TASK OBJECTIVE – Set down every line from the one containing "Open the phone account dropdown" through the last line of the records below, exactly as written, and leave out the pictures.

──────── MATERIAL FOR THIS TASK

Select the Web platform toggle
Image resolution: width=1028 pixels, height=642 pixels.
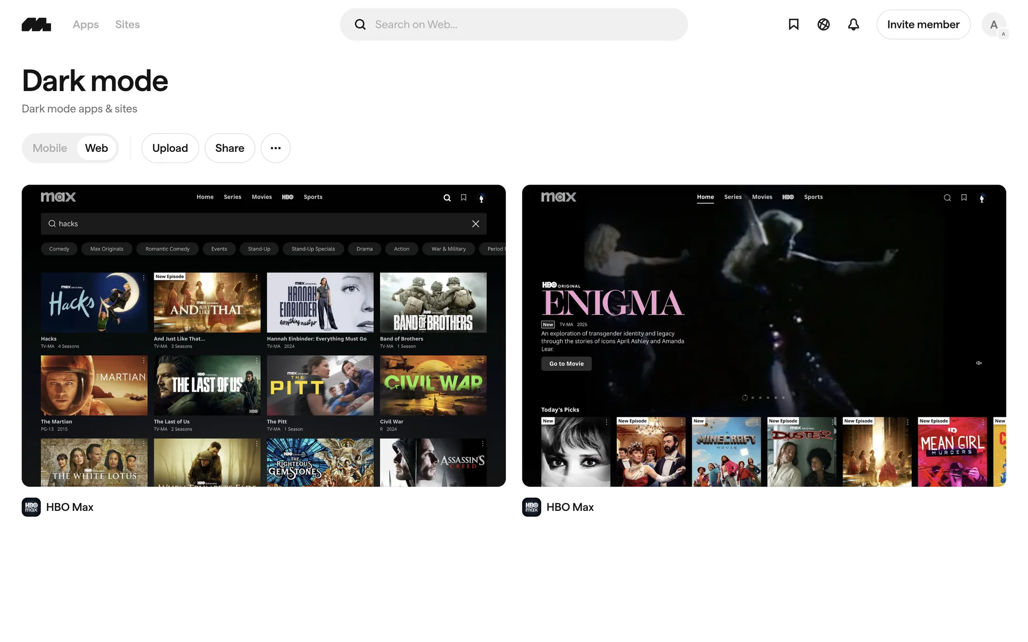tap(96, 148)
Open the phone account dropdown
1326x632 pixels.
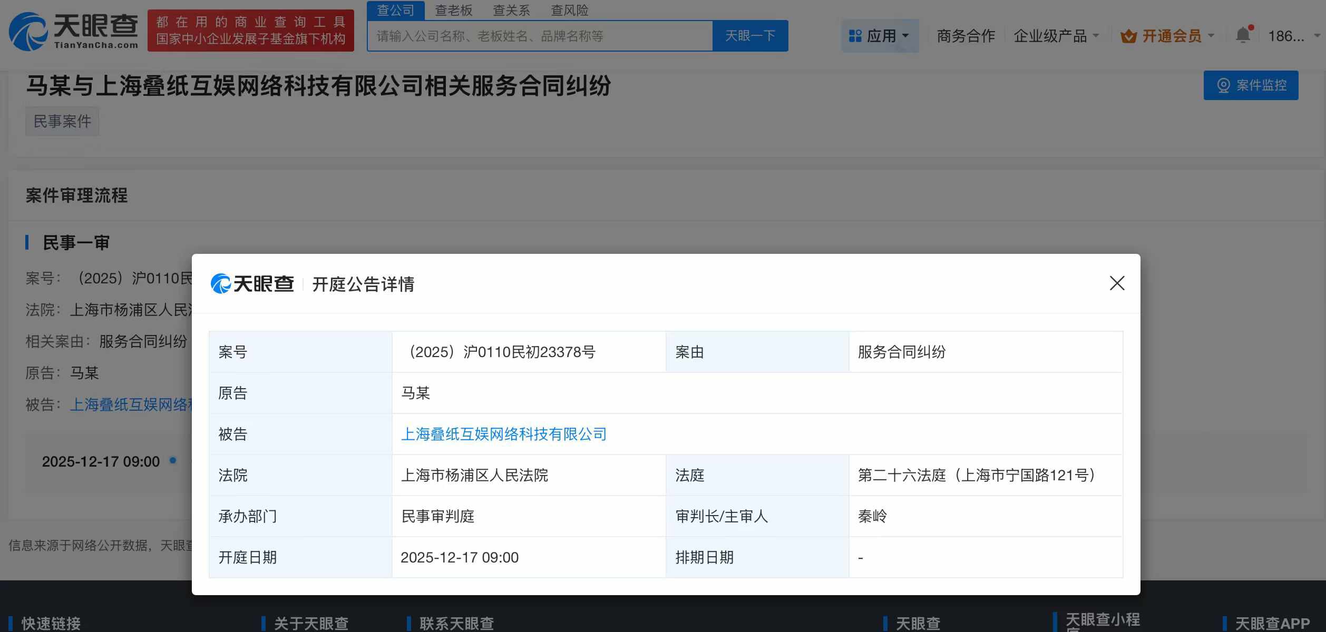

────────────────

RESPONSE AREA –
Open the phone account dropdown
1326x632 pixels.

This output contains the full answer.